If it's only for untracked files, then you can't tell the difference between a file that's modified and a file-type that's misconfigured. So then you can only understand the LFS indicator by also looking at the tracking status column and reasoning that "if there's no indicator and no tracking status then it's misconfigured but if there's an indicator and no tracking status, then it's fine". Every single time, for hundreds of files, which is what game engine commits look like.

The LFS indicator has to be shown for all files that are handled by LFS, regardless of tracking status.


I don't know if you're LFS users. I used PlasticSCM until a month ago, and I promise you that not having this for LFS results big mistakes. This request completely overshadows any request an LFS user could otherwise have with SmartGit. I don't have a #2 feature request.
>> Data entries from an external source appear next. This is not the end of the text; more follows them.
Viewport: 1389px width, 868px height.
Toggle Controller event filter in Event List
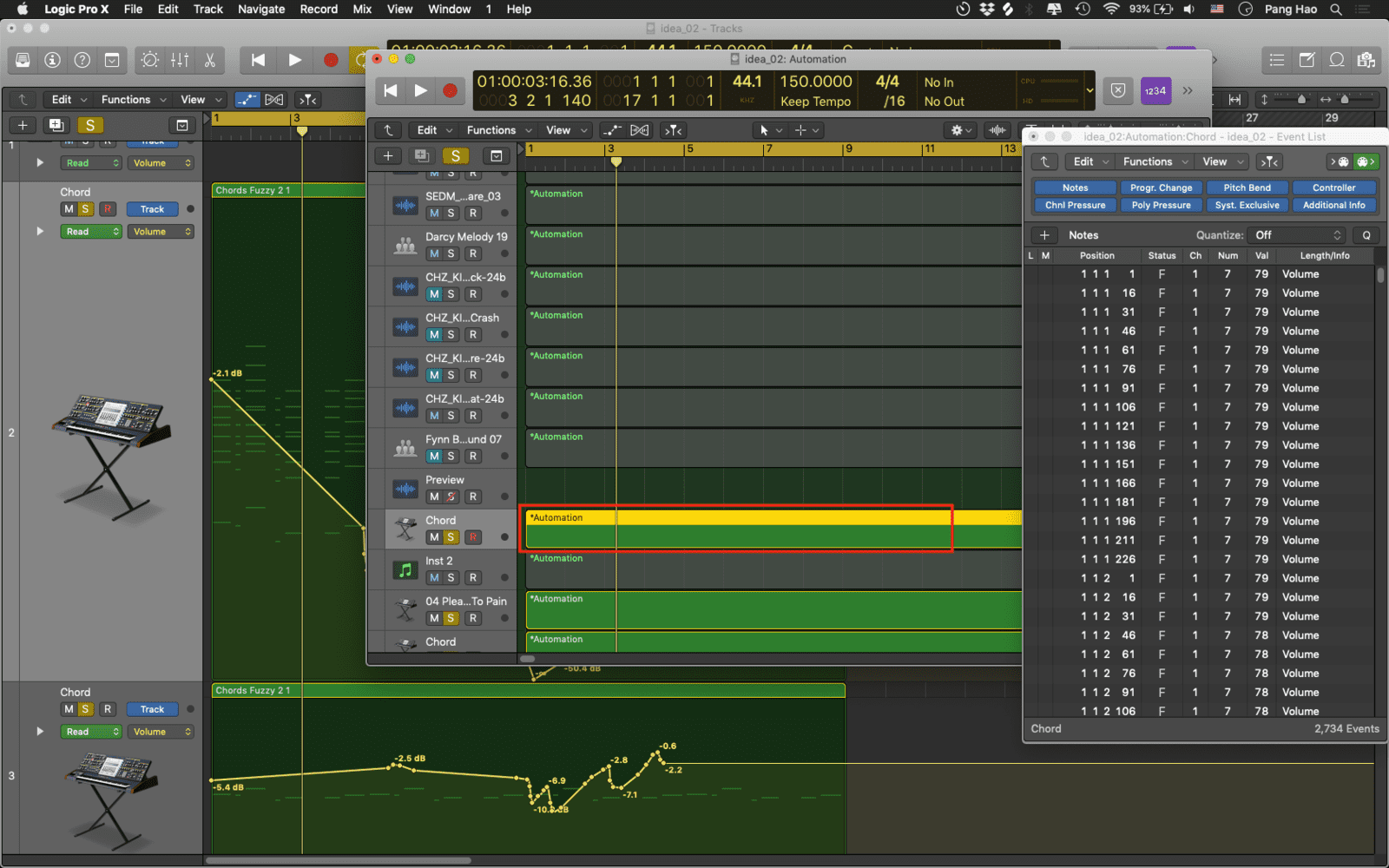[x=1333, y=187]
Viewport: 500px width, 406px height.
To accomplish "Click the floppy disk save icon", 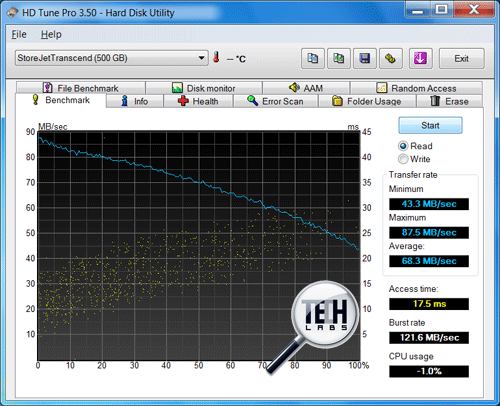I will point(365,59).
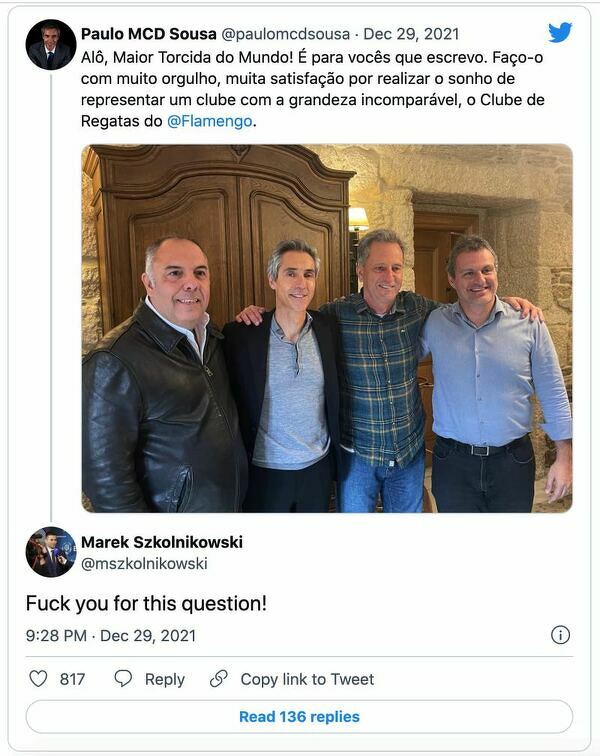Image resolution: width=600 pixels, height=756 pixels.
Task: Open the @mszkolnikowski handle
Action: pos(144,564)
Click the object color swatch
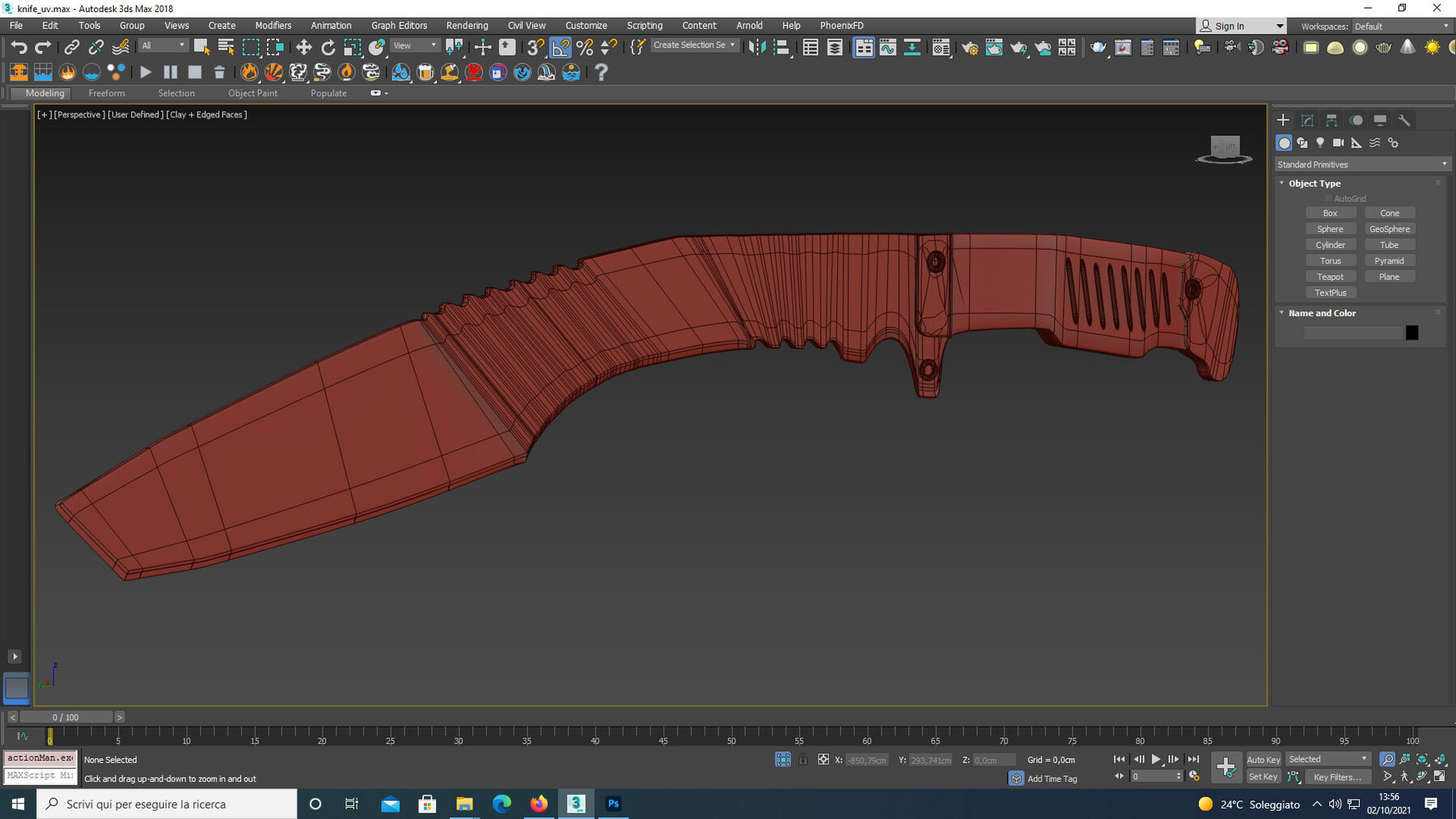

I'll take any minimum implementation. A column would be fine, then non-LFS users don't have to look at it. I only want to implore you to make it easy to distinguish between the states. Don't just have an LFS column with "Yes" or "No" in it, because it has to jump out at you. Have a column with either "LFS" or nothing, so that it's glaringly obvious if you've messed up the tracking status.


The reality is that LFS needs constant babysitting or you make wrong and permanent commits that cannot be recovered from without wiping your commit history and making a new repository. The time to catch this is before the commit, and without an indicator, it's impossible.



Actually, this is a deal-breaker. I'm currently subscribed to both SmartGit and GitKraken, but I realize that for my LFS projects, I'm forced to use GitKraken. So I'm going to have to suck it up and do GitKraken for the next year (will cancel SmartGit), and it's only over this feature.

Moving into LFS is relatively new to me, and accidentally not tracking giant files is a huge problem. I have 5 repositories that I'm seriously considering resetting all the history just to get huge files into LFS that were accidentally committed without updating .gitattributes.

So I have to use GitKraken. I'll continue to monitor this thread, and will come back to SmartGit the second it gets this feature, if it ever does. It's just too dangerous to not have it.

Here's an example of what GitKraken does, which provides the exact feedback you need to not accidentally do something stupid, expensive, and irreversible. For all of GitKraken's many flaws, this is one thing it does right.

By comparison, in SmartGit you're basically flying blind. You have no idea that you're about to make a huge mistake if this file-type isn't already tracked. All you can do is look at the Size column, and then double-triple-quadruple check .gitattributes that this file type is tracked. This is incredibly manual, and you still make mistakes all the time when you're doing this at scale. So there's really an opportunity for SmartGit to help here.